Указывая на них, офицер тайной службы сказал:

— Все мужчины сербы находятся в армии или погибли, а быки отобраны правительством для транспортировки пушек и обозов. Но с декабря, после того как мы прогнали австрийцев, сражения прекратились. Поэтому правительство рассылает солдат и быков по всей Сербии, всюду, где они нужны, чтобы помочь в пахоте.
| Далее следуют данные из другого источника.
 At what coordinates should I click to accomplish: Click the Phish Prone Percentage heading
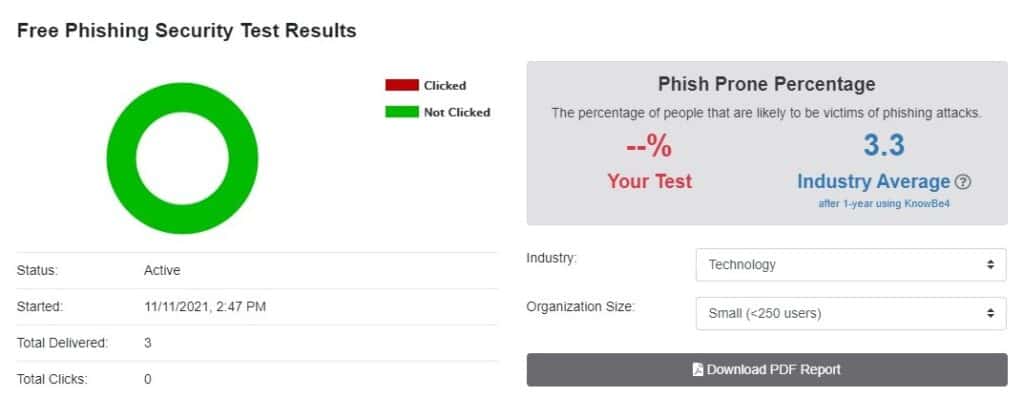click(766, 84)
Как часто в деталях, подобных этим, перед нашим мысленным взором вспыхивала яркая картина этой страны мертвых; страны, пережившей две кровавые войны, которые унесли цвет ее юношества, перенесшей двухмесячную партизанскую кампанию, а затем эту ужасную борьбу с величайшей военной державой на земле и в довершение всего — опустошительную чуму. Гьевгьели и Валиево пользовались славой самых чумных мест в Сербии. Деревья, станция, строения — все было опрыскано раствором хлорной извести. Вооруженная охрана стояла на страже у изгороди, за которой теснилось человек сто громко переговаривавшихся оборванных людей. Здесь был карантин. Мы посмотрели через изгородь на широкую грязную улицу, грубо вымощенную булыжником. С обеих сторон ее обступали одноэтажные строения, побелевшие от дезинфицирующих средств. Почти над каждым домом хлопал черный флаг — знак того, что здесь побывала смерть.

На платформе зазвонил колокол. Начальник станции загудел в рожок, паровоз свистнул, и поезд тронулся…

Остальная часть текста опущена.